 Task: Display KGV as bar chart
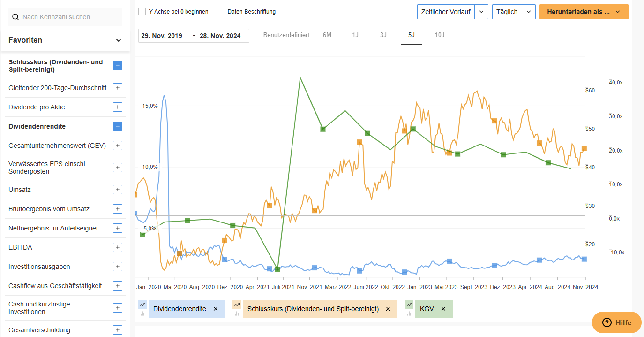[409, 313]
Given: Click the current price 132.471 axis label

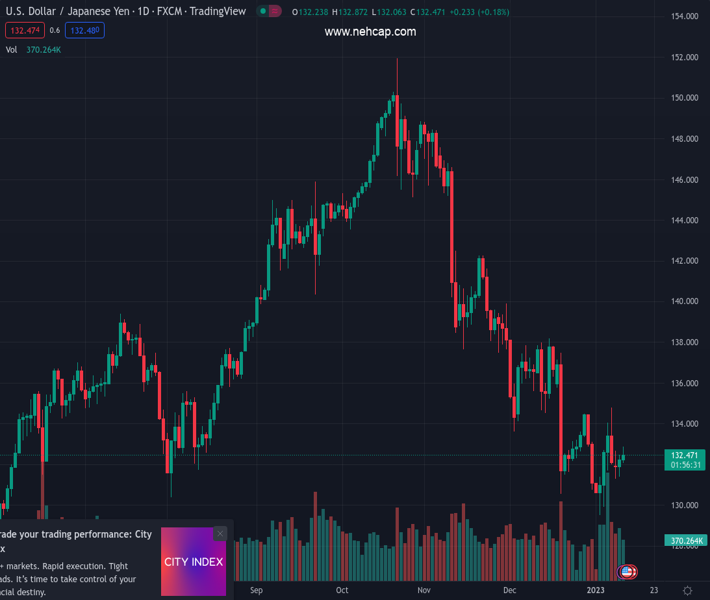Looking at the screenshot, I should pyautogui.click(x=684, y=455).
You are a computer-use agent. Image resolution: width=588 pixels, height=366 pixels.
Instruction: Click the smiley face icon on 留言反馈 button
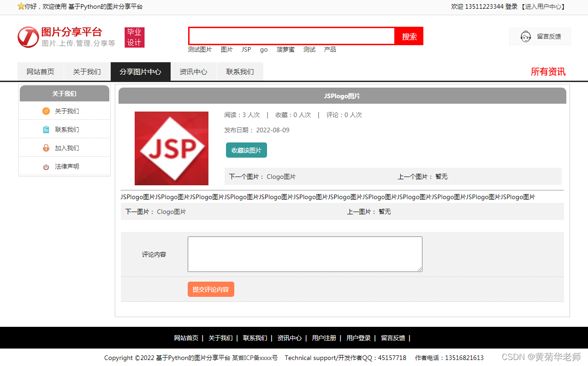click(x=525, y=36)
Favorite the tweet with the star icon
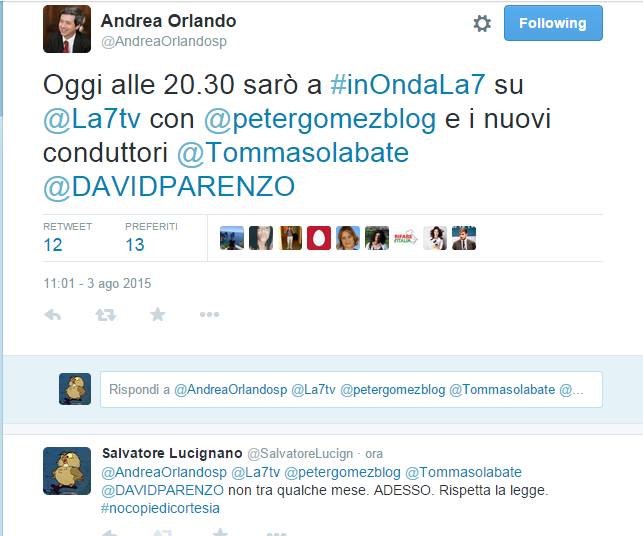Viewport: 643px width, 536px height. (157, 314)
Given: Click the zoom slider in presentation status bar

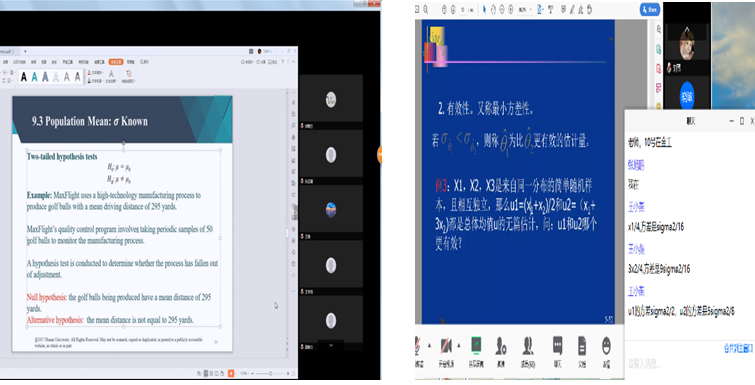Looking at the screenshot, I should pyautogui.click(x=271, y=373).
┄┄┄┄┄┄
What you need to do → Make a word-for-word copy of the entries, without any pictures.

Reply →
 Task: Display KGV as bar chart
[409, 313]
Given: Click the current price 132.471 axis label

Looking at the screenshot, I should pyautogui.click(x=684, y=455).
You are a computer-use agent. Image resolution: width=588 pixels, height=366 pixels.
Instruction: Click the smiley face icon on 留言反馈 button
click(x=525, y=36)
Favorite the tweet with the star icon
Viewport: 643px width, 536px height. (157, 314)
Given: Click the zoom slider in presentation status bar

Looking at the screenshot, I should pyautogui.click(x=271, y=373).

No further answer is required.